Fall Is Here!
Like many of you we’re embracing the lower mid-day temps and cool, comfortable evenings that a Texas Fall brings. This month we have many events and topics to touch on: the One Safe Place Vaccine Clinic, Bullying Prevention Month, Domestic Violence Awareness Month, National Crime Prevention Month, Red Ribbon Week, and our featured story on the “Devious Lick” TikTok challenge. Here’s to cooler weather and a Happy Halloween!
One Safe Place Vaccine Clinic
This month One Safe Place will be hosting its first vaccine clinic in partnership with Texas Health Resources (THR)! This vaccine clinic is open to the public and THR will provide a shot to anyone who is in the eligible age range for a Pfizer vaccine (12yrs of age and older). 

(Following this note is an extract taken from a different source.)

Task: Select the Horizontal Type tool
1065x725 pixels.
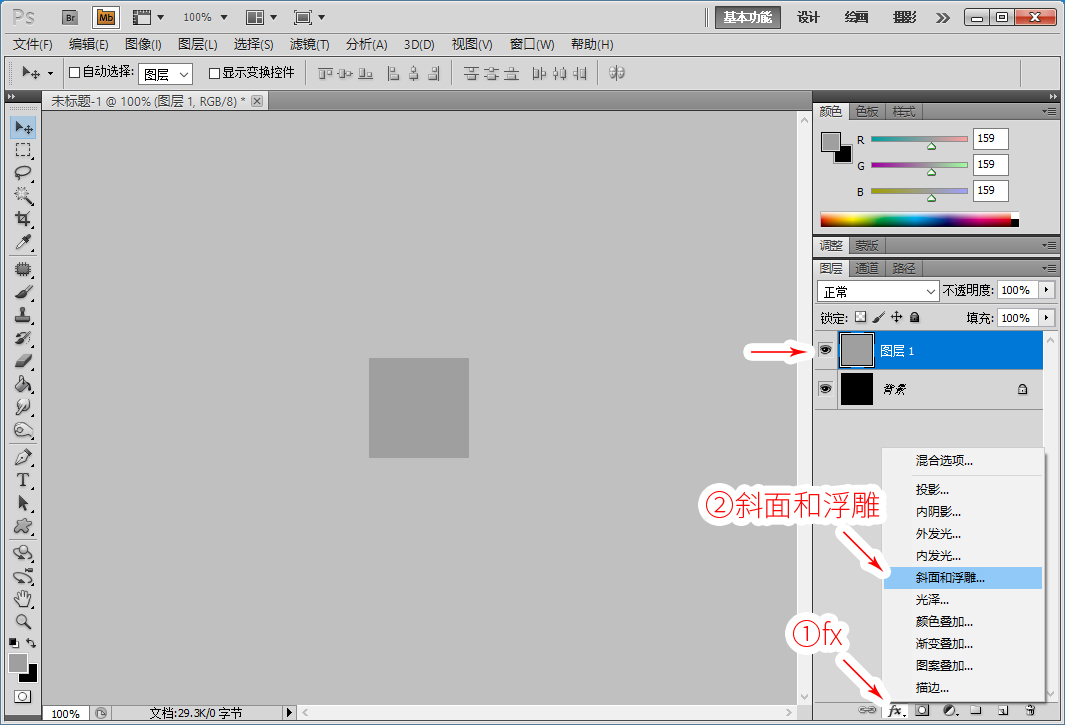Action: point(22,480)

The clinic will take place at One Safe Place (1100 Hemphill St., Fort Worth, TX 76104) from Monday, October 25th to Wednesday, October 27th from 10:00am - 5:00pm each day. Appointments can be made by calling 1-855-318-7696. While pre-registering is recommended, it is NOT necessary. They will be providing the Pfizer vaccine ONLY.

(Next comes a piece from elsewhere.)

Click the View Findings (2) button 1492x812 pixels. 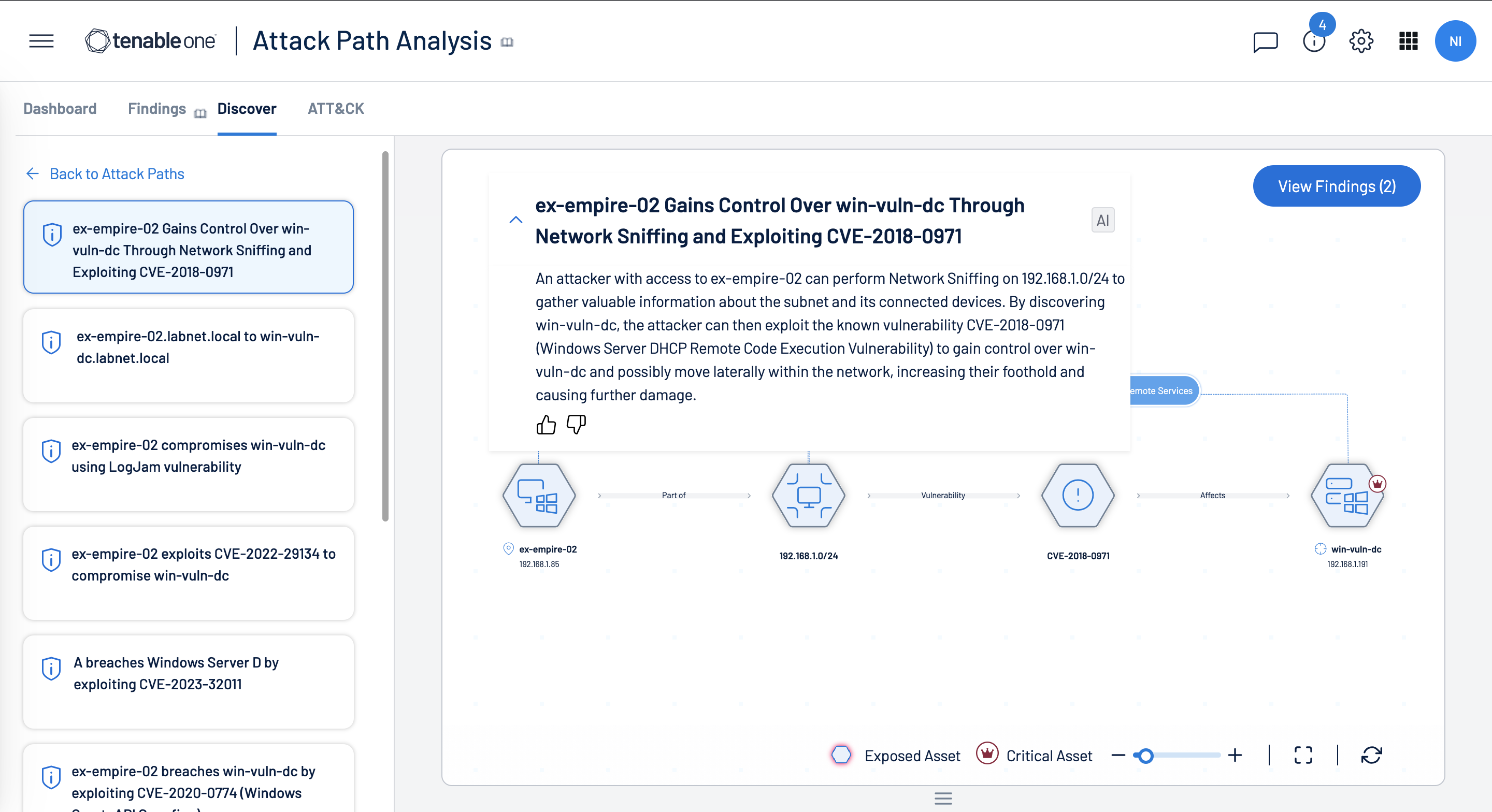point(1335,186)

As a program of One Safe Place, we are excited to promote this event to the community that we work in. We ask that you please put the word out about this clinic to those in your community in whatever way that you can. You can click the image below to download your own copy of the flyer.

This will be vaccine clinic 1 of 2! Our next clinic will take place on the week of Nov. 15th, a reminder will be included in that month’s Crime Stoppers newsletter. Please feel free to submit any general questions about this clinic to Julian Rangel (jrangel@onesafplace.org). Thank you!
National Bullying Prevention Month
October is National Bullying Prevention Month! This month focuses on educating communities on their roles in bullying prevention. An emphasis is placed on the concept that bullying is NOT a “rite of passage” that makes kids “tougher”.1 Rather, bullying is a traumatic experience that can have long-lasting impacts on all ages of youth.1 

Bullying is the most common form of youth violence. Trends have shown that 1 in 5 (20%) students are bullied each year.2 In addition, about 15% of students are electronically bullied (i.e., cyberbullying).2 

A leading way to take a stand against bullying is by encouraging community members, especially youth, to be positive bystanders. This involves taking action that aids the victim rather than ignoring the situation. Below are simple positive bystander strategies3:

  • If it is safe to do so, tell the bully directly to stop (Direct).
  • Enlist the help of others to tell the bully to stop.
  • Approach the victim directly and ask them what you can do to help.
  • Redirect the attention of the bullying away from the victim (Distract).
  • Tell a higher authority figure about what is going on so that they can help (Delegate).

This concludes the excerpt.